> Teks Sumber:
· · ·

2.9. Sebelum surat perintah pengeluaran barang ("delivery order") diterbitkan, terlebih dahulu
pembeli atau penerima penyerahan barang melunasi PPh Pasal 22 dan menunjukkan bukti
setoran Pajak Penghasilan Pasal 22 berupa SSP (Formulir bentuk KP.PDIP.5.1-98) sesuai
dengan Keputusan Direktur Jenderal Pajak Nomor : KEP-107/PJ./1998 tanggal 26 Mei 1998
tentang Bentuk Formulir Surat Setoran Pajak.
3. Bulog/Dolog, Pertamina dan badan usaha selain Pertamina yang bergerak di bidang bahan bakar jenis
Premix yang ditunjuk sebagai Pemungut Pajak Penghasilan Pasal 22, diwajibkan menyampaikan Surat
Pemberitahuan Masa ke Kantor Pelayanan Pajak setempat selambat-lambatnya 14 (empat belas) hari
setelah Masa Pajak berakhir.

· · ·

> Yang Ditanyakan:
A. Menurut teks sumber, paling lambat kapan Surat Pemberitahuan Masa wajib disampaikan ke Kantor Pelayanan Pajak setempat?
B. Tulis ulang bagian teks sumber yang dimulai pada kata-kata "2.9. Sebelum surat" dan berhenti setelah "Surat Setoran Pajak.", dengan "pembeli" diganti menjadi "pemesan".
C. Sebutkan semua pihak yang menurut teks sumber ditunjuk sebagai Pemungut Pajak Penghasilan Pasal 22.
Data berikut tidak perlu dipakai.

> Data yang Diberikan:
· · ·

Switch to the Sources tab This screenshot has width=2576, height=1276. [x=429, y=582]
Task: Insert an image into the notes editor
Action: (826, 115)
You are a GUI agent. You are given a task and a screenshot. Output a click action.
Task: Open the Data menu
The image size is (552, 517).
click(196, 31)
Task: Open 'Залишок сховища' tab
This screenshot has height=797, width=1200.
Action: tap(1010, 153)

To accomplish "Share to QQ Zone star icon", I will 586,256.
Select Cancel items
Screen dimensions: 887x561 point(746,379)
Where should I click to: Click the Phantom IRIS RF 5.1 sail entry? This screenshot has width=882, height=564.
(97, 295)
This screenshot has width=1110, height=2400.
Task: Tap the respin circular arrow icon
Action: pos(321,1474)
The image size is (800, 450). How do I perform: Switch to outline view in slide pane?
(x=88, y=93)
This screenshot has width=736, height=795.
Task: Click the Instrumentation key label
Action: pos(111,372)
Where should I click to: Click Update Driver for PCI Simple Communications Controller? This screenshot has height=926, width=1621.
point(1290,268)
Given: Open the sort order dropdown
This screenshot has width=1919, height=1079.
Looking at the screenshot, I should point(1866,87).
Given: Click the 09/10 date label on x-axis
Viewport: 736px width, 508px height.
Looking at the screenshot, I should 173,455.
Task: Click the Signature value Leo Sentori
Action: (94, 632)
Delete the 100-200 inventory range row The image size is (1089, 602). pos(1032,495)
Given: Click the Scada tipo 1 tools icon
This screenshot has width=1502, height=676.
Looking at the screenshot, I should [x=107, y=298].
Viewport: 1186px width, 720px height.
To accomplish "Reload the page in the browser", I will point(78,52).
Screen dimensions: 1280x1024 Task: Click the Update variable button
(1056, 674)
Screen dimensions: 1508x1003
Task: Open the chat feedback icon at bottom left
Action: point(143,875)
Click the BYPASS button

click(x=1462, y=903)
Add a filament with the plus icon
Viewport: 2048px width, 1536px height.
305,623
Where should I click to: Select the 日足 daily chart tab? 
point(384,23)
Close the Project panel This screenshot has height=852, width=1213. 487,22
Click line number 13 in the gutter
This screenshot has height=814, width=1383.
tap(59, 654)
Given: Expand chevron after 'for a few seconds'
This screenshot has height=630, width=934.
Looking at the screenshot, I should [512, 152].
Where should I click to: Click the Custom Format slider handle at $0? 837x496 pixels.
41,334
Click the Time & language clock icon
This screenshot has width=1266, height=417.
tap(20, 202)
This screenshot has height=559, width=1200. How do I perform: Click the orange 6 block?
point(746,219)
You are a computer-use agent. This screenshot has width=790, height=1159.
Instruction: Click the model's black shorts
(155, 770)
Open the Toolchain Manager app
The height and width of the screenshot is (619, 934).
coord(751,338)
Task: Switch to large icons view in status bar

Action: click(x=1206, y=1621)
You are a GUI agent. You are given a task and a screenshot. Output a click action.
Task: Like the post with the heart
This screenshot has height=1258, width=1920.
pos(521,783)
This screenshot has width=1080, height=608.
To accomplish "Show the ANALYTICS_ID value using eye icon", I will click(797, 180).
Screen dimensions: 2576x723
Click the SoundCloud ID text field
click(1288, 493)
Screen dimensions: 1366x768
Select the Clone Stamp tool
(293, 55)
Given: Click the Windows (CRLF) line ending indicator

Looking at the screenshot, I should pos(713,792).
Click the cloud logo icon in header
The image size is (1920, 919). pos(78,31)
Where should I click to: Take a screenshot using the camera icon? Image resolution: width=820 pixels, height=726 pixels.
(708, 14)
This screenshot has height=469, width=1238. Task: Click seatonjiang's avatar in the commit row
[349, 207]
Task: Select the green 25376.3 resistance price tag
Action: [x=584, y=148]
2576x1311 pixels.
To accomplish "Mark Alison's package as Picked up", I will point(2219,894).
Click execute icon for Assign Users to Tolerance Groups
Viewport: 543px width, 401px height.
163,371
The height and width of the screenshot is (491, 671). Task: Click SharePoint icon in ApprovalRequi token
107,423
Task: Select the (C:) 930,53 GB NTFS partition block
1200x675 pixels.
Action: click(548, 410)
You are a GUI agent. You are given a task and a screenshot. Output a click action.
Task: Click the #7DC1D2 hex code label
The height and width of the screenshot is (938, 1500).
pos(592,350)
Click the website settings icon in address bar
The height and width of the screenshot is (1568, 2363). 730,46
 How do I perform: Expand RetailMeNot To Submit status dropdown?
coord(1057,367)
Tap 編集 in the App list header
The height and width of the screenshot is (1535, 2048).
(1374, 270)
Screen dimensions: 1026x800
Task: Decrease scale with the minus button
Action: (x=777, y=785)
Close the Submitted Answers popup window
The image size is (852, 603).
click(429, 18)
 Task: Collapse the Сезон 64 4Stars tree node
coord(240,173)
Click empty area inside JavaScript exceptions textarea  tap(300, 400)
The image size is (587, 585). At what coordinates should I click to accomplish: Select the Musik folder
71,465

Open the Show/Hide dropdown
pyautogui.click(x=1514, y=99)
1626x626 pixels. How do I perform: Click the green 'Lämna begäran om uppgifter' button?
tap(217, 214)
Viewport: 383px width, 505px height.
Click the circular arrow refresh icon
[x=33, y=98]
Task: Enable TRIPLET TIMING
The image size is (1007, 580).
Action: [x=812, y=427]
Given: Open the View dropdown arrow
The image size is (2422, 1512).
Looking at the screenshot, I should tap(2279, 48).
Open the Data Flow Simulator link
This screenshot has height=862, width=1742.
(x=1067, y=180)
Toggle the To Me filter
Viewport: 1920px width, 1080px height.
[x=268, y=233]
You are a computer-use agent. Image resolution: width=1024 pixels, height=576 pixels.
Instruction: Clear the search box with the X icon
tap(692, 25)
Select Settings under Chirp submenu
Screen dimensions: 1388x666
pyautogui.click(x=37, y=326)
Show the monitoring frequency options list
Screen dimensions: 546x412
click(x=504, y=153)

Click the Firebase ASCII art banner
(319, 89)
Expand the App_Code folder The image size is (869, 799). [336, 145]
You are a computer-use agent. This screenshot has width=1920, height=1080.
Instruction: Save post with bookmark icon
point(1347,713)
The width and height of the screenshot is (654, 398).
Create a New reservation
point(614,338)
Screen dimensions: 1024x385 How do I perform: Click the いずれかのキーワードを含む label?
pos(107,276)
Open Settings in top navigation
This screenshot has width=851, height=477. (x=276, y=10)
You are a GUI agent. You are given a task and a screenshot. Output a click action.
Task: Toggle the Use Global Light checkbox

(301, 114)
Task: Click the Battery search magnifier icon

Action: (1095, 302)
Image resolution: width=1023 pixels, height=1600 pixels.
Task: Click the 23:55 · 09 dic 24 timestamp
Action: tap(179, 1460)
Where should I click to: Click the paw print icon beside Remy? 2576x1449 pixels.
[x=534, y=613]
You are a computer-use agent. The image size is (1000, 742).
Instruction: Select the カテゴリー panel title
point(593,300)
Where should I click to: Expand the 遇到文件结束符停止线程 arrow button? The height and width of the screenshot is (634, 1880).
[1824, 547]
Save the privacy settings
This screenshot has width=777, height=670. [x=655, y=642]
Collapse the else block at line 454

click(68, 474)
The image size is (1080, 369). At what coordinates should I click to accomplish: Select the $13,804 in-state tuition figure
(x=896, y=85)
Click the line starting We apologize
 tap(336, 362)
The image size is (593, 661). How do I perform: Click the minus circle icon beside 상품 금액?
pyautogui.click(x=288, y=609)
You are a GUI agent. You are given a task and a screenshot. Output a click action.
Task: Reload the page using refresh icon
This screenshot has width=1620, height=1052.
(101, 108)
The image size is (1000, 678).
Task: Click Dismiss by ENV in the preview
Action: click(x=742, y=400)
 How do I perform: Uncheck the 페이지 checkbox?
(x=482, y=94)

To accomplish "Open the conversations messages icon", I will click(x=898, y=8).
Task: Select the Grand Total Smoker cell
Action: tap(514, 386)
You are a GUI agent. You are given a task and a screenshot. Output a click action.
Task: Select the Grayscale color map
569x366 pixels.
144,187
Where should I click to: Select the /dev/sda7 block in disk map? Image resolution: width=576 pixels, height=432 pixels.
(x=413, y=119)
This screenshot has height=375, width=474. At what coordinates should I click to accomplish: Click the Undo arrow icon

· · ·

> Jawaban:
A. Selambat-lambatnya 14 (empat belas) hari setelah Masa Pajak berakhir.

B.
2.9. Sebelum surat perintah pengeluaran barang ("delivery order") diterbitkan, terlebih dahulu
pemesan atau penerima penyerahan barang melunasi PPh Pasal 22 dan menunjukkan bukti
setoran Pajak Penghasilan Pasal 22 berupa SSP (Formulir bentuk KP.PDIP.5.1-98) sesuai
dengan Keputusan Direktur Jenderal Pajak Nomor : KEP-107/PJ./1998 tanggal 26 Mei 1998
tentang Bentuk Formulir Surat Setoran Pajak.

C. Bulog/Dolog; Pertamina; badan usaha selain Pertamina yang bergerak di bidang bahan bakar jenis Premix.